After discovering that the manufacturing operation was nothing more than a 'ghost-town,' [MacNeil's] counsel went to a designated 'conference room where stacks of paper were present on a circular table.' (Id. at 2, 14.) Though they were initially encouraged by the 'fairly sizeable collection of documents.' They soon realized, to their dismay, that '99.9% of the documents on the table were nothing more than orders and invoices' -- records that MacNeil contends are 'essentially worthless and mean nothing to the case.' (Id. at 14.) But having been 'jammed together on a plane for more than ten hours,' (Mot. for Enforcement of This Ct.'s Apr. 12, 2010 Order 2, ECF No. 153,) [MacNeil's] counsel were determined to obtain the documents that they began the journey in search of. (Pl.'s Mot. for [default judgment at 14.]) Consequently, 'MacNeil's counsel began looking around the conference room and saw that there were stacks of documents that were thrown in the corner and buried underneath a bunch of junk.' (Id. at 14-15.) When they began to review the records, Cannon's attorney informed them that the documents were 'not meant/designated for review.' (Id. at 15.) When he failed to object, however, they continued and discovered that the documents were precisely those that they sought. (Id.)

Mag. J. Keys' Report and Recommendation at 2-4 (footnote omitted.)

On June 25, 2010, MacNeil moved for default judgment against Cannon because of alleged spoliation of evidence and discovery violations. (See Doc. 156.) MacNeil also sought its attorney's fees and costs for all discovery matters since the date of the alleged spoliation (See Mot. for Default Judgment at 17.) On November 2, 2010, Judge Keys entered a Report and Recommendation recommending that this court deny MacNeil's motion and sanction Cannon for spoliation of evidence. (Doc. 219.) Specifically, Judge Keys recommended: (1) "that Cannon be prohibited from introducing any evidence regarding the proper functioning of the equipment [used to manufacture the floor mats] and that it be precluded from arguing that MacNeil or a third party caused the defects," and (2) that MacNeil be awarded its "attorney's fees and costs for all discovery matters related to the manufacturing equipment . . . from the date of spoliation." Mag. J. Keys' Report and Recommendation at 19.

**DATA**

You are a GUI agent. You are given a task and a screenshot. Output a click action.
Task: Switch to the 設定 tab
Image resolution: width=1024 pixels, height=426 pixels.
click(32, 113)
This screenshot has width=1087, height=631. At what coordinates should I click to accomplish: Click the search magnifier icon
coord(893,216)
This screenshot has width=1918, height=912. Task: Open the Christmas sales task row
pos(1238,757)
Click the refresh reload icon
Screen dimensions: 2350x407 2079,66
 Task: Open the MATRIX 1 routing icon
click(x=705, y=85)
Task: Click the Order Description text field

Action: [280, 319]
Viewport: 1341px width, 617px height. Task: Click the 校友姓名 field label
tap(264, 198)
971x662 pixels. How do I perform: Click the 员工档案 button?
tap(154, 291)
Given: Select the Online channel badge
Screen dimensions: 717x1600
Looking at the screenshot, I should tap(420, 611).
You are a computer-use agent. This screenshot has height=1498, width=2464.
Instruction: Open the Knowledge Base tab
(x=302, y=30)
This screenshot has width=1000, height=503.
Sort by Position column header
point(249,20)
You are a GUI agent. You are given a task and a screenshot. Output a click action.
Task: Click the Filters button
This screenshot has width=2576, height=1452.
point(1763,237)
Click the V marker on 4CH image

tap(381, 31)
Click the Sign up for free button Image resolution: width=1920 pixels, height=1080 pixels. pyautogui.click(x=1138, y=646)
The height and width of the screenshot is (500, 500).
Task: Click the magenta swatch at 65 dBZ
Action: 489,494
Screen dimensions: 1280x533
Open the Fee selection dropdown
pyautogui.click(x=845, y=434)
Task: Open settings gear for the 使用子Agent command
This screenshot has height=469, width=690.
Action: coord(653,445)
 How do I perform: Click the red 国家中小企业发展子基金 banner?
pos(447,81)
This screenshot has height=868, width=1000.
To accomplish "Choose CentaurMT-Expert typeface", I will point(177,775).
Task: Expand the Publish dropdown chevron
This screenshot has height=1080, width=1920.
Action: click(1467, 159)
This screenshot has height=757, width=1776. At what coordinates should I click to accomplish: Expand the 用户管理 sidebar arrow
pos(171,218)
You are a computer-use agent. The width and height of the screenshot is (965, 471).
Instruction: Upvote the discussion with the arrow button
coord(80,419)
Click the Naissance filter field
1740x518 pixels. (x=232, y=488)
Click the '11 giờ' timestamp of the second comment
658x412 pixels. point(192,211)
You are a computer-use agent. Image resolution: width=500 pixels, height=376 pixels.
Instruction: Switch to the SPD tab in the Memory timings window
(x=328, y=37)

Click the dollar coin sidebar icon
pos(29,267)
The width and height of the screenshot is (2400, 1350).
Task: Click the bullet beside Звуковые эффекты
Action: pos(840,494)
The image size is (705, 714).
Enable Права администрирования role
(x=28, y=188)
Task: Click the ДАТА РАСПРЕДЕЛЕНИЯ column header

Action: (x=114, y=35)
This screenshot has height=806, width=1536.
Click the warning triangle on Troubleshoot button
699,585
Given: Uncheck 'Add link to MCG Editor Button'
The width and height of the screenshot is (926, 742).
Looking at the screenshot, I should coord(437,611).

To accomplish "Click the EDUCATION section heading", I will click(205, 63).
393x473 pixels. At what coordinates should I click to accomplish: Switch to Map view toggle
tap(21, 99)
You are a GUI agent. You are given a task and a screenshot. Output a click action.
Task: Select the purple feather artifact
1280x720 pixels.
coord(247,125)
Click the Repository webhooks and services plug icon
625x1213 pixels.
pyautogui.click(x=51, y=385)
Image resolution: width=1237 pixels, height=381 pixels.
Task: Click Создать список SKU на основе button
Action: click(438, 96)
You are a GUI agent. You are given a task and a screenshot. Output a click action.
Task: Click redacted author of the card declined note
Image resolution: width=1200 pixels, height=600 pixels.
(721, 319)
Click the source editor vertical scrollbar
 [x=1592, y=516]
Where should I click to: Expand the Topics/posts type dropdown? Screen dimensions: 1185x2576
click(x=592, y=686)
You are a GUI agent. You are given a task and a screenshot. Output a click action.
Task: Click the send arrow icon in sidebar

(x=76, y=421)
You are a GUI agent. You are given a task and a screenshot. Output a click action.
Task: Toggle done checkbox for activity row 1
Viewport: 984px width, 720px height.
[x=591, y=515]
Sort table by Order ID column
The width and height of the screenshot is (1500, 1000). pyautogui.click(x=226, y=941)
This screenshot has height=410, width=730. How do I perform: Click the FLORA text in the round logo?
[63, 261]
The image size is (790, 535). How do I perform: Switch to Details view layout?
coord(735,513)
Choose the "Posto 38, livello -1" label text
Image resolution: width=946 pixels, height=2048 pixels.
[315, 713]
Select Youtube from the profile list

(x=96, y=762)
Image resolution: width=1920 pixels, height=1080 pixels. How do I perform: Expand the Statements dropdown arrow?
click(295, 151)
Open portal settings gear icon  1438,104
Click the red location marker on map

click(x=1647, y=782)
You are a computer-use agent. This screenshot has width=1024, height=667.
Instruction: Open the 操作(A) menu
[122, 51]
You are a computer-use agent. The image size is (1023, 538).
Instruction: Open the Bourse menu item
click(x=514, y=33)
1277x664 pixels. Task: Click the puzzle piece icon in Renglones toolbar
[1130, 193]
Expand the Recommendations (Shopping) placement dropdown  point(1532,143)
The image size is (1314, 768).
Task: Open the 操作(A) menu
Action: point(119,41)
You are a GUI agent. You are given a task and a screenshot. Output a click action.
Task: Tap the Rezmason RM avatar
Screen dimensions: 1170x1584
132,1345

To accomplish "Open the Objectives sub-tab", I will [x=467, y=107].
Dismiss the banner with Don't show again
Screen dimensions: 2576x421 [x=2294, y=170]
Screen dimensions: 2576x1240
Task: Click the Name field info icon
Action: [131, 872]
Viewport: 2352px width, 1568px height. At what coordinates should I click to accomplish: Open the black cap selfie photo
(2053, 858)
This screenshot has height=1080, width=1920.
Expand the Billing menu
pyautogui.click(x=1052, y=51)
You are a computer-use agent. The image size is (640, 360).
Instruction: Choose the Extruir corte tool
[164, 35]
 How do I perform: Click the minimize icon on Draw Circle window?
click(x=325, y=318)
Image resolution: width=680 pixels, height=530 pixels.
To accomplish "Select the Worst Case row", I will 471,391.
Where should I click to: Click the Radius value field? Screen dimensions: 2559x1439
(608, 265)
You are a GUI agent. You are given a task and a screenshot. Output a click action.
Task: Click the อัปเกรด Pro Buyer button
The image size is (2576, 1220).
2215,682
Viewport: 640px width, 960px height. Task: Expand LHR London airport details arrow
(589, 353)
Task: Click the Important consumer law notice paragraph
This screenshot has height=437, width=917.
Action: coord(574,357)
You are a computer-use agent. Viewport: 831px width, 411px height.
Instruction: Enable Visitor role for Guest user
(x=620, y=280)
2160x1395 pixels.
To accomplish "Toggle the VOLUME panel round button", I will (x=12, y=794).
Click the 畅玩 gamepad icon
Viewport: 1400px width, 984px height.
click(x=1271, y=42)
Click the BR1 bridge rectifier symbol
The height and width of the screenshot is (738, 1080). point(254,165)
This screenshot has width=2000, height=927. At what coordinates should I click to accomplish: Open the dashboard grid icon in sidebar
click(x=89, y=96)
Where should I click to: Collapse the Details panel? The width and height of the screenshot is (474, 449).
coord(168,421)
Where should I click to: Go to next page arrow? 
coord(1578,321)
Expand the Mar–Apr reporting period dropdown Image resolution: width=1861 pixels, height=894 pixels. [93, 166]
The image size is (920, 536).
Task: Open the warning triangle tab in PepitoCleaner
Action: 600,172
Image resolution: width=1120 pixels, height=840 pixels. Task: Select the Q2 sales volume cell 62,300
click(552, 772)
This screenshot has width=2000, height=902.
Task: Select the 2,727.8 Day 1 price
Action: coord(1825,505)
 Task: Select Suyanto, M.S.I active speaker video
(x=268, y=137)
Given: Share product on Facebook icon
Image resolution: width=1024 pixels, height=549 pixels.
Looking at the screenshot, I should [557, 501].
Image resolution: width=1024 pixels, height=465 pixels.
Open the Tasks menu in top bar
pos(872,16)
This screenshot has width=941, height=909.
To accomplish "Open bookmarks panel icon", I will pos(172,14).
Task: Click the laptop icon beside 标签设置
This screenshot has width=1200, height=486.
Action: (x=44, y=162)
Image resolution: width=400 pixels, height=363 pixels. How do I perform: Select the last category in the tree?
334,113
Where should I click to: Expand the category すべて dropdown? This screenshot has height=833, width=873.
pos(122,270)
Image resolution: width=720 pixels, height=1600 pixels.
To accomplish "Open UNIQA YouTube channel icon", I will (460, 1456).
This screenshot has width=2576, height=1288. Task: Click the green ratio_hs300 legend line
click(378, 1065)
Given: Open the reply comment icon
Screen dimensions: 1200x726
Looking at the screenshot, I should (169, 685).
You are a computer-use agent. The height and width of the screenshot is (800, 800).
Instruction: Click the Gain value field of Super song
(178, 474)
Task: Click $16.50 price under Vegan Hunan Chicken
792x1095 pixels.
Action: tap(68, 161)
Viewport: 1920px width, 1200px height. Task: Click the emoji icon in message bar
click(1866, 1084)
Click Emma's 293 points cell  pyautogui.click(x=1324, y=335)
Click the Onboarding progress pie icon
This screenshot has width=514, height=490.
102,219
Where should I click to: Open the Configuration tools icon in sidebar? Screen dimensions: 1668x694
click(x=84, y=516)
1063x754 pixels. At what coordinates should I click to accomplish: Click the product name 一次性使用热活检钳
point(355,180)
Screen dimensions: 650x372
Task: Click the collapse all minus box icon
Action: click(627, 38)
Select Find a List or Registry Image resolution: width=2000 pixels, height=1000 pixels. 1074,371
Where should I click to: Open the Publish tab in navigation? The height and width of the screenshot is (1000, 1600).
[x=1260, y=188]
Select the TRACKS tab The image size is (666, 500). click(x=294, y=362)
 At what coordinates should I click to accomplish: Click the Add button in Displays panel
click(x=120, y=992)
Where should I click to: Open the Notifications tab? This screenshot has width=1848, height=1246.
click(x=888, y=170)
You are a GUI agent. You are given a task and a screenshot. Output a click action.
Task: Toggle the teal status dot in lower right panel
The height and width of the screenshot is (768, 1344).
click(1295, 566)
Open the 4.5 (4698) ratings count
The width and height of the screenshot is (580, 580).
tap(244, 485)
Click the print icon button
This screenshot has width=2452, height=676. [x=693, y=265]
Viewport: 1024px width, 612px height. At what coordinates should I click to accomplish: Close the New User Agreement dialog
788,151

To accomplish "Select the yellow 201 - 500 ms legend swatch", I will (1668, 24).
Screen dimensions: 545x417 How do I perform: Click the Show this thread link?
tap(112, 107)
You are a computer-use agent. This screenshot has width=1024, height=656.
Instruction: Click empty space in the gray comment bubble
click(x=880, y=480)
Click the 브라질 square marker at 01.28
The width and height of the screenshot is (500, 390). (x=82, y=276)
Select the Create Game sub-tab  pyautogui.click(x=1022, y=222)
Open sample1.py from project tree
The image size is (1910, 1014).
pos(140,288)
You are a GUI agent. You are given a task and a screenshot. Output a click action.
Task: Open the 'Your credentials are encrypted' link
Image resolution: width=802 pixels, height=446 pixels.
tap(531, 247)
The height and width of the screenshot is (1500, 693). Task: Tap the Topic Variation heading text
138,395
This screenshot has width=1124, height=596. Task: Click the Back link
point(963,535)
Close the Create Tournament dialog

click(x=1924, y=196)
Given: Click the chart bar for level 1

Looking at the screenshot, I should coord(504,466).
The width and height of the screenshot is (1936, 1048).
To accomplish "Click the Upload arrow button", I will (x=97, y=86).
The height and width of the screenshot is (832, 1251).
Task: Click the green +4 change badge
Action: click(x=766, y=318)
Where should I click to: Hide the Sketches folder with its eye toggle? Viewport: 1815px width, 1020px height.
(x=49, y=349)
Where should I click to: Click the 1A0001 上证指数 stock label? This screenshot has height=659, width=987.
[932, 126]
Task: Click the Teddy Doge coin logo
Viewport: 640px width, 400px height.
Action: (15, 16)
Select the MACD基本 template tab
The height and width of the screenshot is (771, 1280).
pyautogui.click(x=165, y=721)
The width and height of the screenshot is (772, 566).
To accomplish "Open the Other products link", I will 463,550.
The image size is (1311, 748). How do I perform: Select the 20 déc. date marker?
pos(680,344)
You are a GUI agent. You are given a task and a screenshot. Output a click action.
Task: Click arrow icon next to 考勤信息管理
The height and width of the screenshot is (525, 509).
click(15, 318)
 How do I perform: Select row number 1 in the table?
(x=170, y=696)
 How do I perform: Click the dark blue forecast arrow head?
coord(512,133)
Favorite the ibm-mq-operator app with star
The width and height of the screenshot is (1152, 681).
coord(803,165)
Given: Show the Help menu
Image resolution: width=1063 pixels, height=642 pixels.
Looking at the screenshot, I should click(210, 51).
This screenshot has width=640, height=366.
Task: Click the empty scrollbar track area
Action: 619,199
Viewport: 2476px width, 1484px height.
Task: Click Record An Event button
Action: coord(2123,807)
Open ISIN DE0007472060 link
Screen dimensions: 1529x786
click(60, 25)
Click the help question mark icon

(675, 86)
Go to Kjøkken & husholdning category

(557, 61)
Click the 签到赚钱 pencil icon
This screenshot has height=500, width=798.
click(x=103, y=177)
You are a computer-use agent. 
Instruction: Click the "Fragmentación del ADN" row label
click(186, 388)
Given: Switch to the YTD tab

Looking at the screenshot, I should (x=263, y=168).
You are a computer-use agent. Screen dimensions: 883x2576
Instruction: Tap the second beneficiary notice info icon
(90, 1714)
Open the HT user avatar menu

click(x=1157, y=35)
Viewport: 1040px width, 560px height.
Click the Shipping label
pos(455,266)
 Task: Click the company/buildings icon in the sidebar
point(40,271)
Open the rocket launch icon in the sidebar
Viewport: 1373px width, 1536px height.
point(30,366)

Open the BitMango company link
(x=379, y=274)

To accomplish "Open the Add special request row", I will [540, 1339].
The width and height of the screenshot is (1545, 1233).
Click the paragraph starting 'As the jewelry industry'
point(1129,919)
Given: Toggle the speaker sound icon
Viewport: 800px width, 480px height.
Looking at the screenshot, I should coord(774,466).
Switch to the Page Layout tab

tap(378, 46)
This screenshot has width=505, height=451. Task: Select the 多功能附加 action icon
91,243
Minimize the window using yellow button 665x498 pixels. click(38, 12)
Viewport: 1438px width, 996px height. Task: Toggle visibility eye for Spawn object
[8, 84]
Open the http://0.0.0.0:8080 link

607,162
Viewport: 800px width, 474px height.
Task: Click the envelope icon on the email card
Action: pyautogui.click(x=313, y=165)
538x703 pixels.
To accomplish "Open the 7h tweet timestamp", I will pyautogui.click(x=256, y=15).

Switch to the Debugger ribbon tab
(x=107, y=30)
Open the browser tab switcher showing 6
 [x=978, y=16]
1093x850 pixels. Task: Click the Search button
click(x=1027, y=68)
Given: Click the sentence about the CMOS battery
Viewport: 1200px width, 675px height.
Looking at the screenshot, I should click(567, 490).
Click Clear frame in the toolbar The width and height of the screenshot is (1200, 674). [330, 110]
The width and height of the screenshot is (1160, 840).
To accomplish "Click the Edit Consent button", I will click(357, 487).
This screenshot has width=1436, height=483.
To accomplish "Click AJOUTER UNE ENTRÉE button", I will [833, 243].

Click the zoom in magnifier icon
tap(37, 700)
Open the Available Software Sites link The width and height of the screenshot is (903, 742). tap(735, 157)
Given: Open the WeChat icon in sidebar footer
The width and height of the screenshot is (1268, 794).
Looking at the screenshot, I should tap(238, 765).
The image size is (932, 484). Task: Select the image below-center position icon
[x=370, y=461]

**TASK SET**
1. List every calendar date that appears in the passage on the MacNeil and Cannon discovery dispute.
2. Extend the passage on the MacNeil and Cannon discovery dispute, starting after its final sentence.
The material comes from a separate source.

**REPLIES**
1.
- Apr. 12, 2010
- June 25, 2010
- November 2, 2010

2.
Both Cannon and MacNeil have objected. (See Docs. 225-26.) MacNeil objects to Judge Keys' Report and Recommendation to the extent that he found that default judgment was not warranted, denied MacNeil's requested sanctions, and did not consider MacNeil's argument that Cannon's counterclaim should be dismissed. (See MacNeil's objection at 1.) Cannon argues that Judge Keys' Report and Recommendation is clearly erroneous because it fails to consider all relevant facts or actually find that Cannon's spoliation of evidence prejudiced MacNeil. (See Cannon's objection at 1, 10.)

II. Legal Standard

Federal Rule of Civil Procedure 72 allows parties to file objections to a magistrate judge's order or report and recommendation within 14 days after being served with a copy. Fed. R. Civ. P. 72. "Upon objection, the district judge must review the relevant part of the magistrate judge's decision." Schur v. L.A. Weight Loss Centers, Inc., 577 F.3d 752, 760 (7th Cir. 2009). For dispositive matters, the district court must "determine de novo any part of the magistrate judge's disposition that has been properly objected to," Fed. R. Civ. P. 72(b), while for nondispositive matters, the district judge must "modify or set aside any part of the order that is clearly erroneous or is contrary to law," Fed. R. Civ. P. 72(a).

The parties dispute whether the court should treat this as a dispositive or a nondispositive matter. Whether the district judge treats a matter as dispositive or non-dispositive depends not on the relief sought, but on the relief entered. Gomez v. Martin Marietta Corp., 50 F.3d 1511, 1519-20 (10th Cir. 1995) ("Even though a movant requests a sanction that would be dispositive, if the magistrate judge does not impose a dispositive sanction the order falls under Rule 72(a) rather than Rule 72(b)." (citing 7 James W. Moore et al., Moore's Federal Practice, P 72.04[2.-4], at 72-66 (2d ed. 1994), and Ocelot Oil Corp. v. Sparrow Indus., 847 F.2d 1458, 1462 (10th Cir. 1988)); 12 Charles Alan Wright & Arthur R. Miller, Federal ...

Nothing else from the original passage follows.